A case study of strategic enterprise resource planning management in a global corporation: standardisation is the basis of competitive advantage
Faculty of Business and Law
School of Business/Centre for Innovative Practice
Purpose: Today enterprise resource planning (ERP) applications are a substantial proportion of many corporations' capital expenditure and the effective management of this pliable asset has significant consequence for business performance. The purpose of this paper is to examine the corporate strategy of a global corporation that, in pursuit of competitive advantage, deployed ERP applications. Design/methodology/approach: This inductive case study research examines the corporate processes utilised to strategically manage ERP in a global corporation. The approach is explorative and method qualitative. Semi-structured interviews were conducted over a period of a year with senior executives, IT directors, IT managers, financial controllers, country managers and end-users. Findings: The study found that devolving responsibility of ERP applications to subsidiary organisations increased cost and hindered corporate parenting. The considerable cost of centralising IS management and standardising ERP processes was found to be greatly exceeded by the numerous benefits. The primary benefits being reduced cycle time, the ability to benchmark subsidiary performance, improved customer satisfaction and increased market share. Research limitations/implications: The research is limited by the analysis being of a single corporation. The major implication for future research is the need to understand the manner of ongoing management and control of ERP applications in different types of organisations.

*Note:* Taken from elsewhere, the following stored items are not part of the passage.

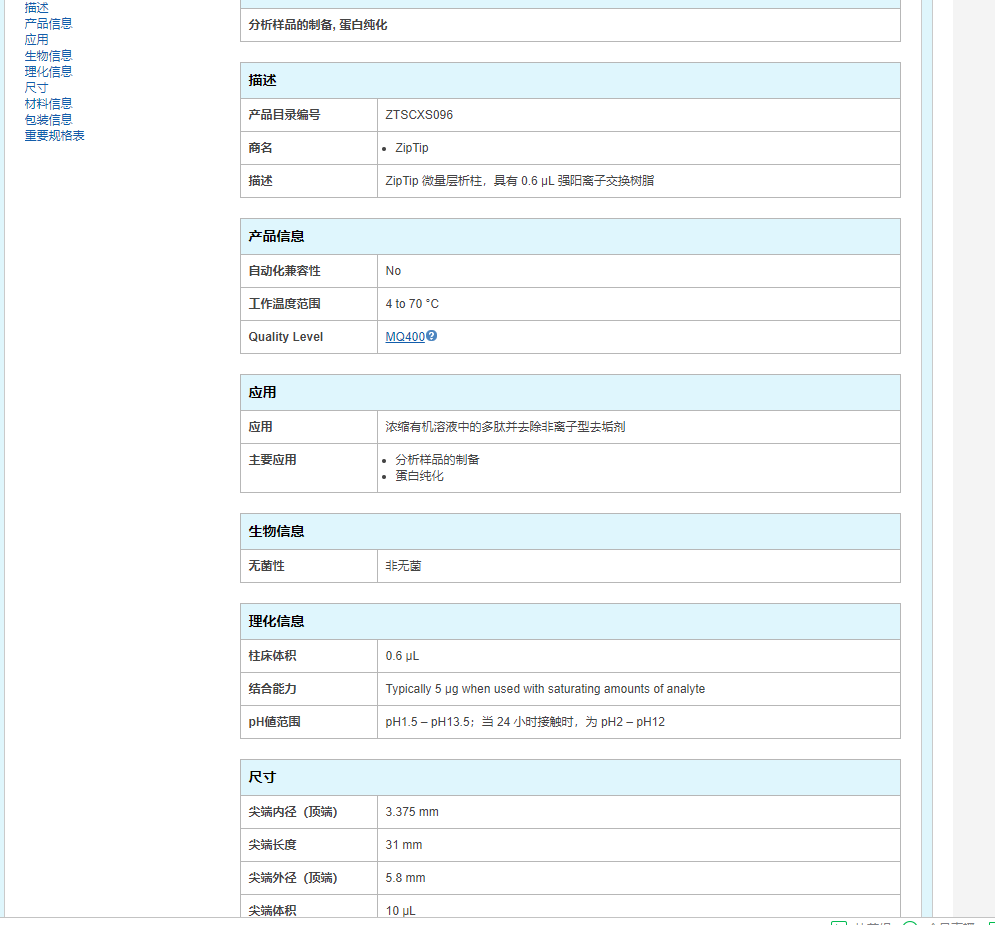Click the 应用 section header bar
Image resolution: width=995 pixels, height=925 pixels.
570,392
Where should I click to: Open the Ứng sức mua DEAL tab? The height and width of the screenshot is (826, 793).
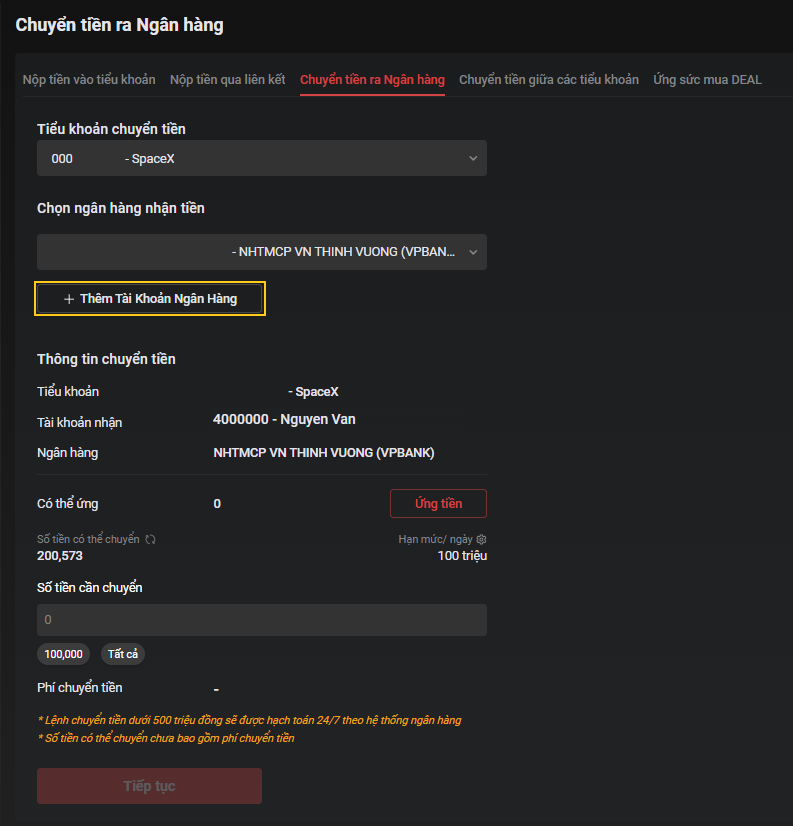tap(707, 80)
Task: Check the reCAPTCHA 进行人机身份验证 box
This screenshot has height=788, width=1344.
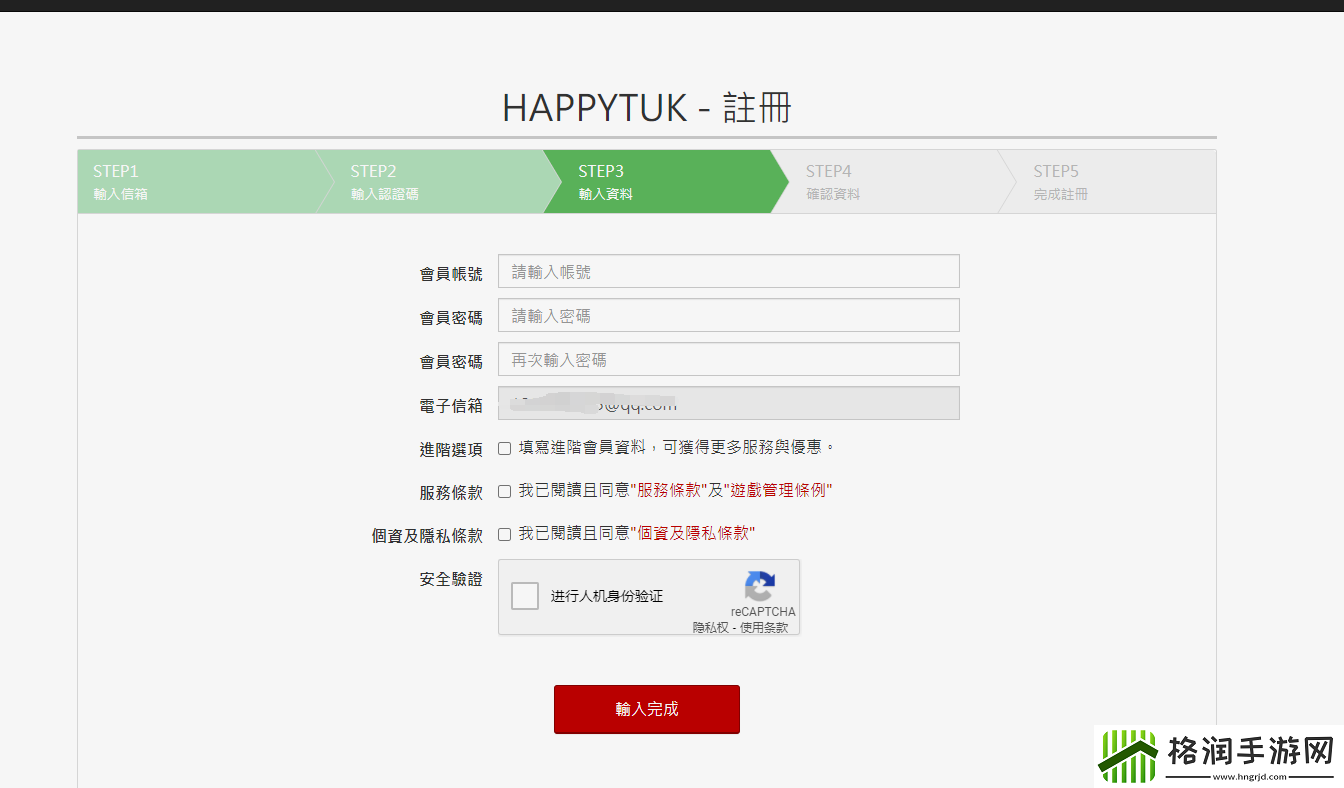Action: pyautogui.click(x=524, y=594)
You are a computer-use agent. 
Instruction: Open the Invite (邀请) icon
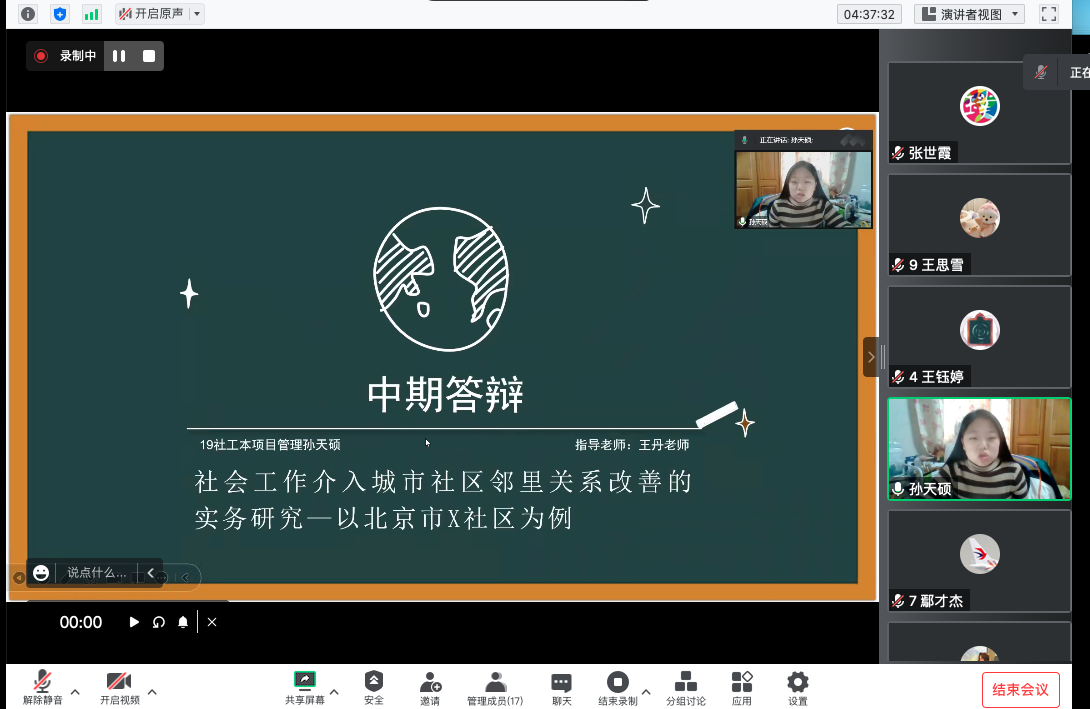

Particularly, their relationship with strategic management, how ERP enable and inhibit strategy, and ongoing management of operational ERP systems. Practical implications: The dissemination of the management practices that have been employed to achieve a very successful ERP application-based business strategy is helpful to the many organisations that have or intend to implement ERP applications. It is particularly noteworthy that centralised corporate objectives, when mandated and focused upon, provide benefits that could not be achieved in the ad hocracy that existed prior to the ERP implementation. Originality/value: The dearth of theory about ongoing management of ERP and the plight of the many organisations that are having difficulty understanding how to strategically manage these ubiquitous systems in a rapidly changing business landscape makes the study significant to both theory and practice.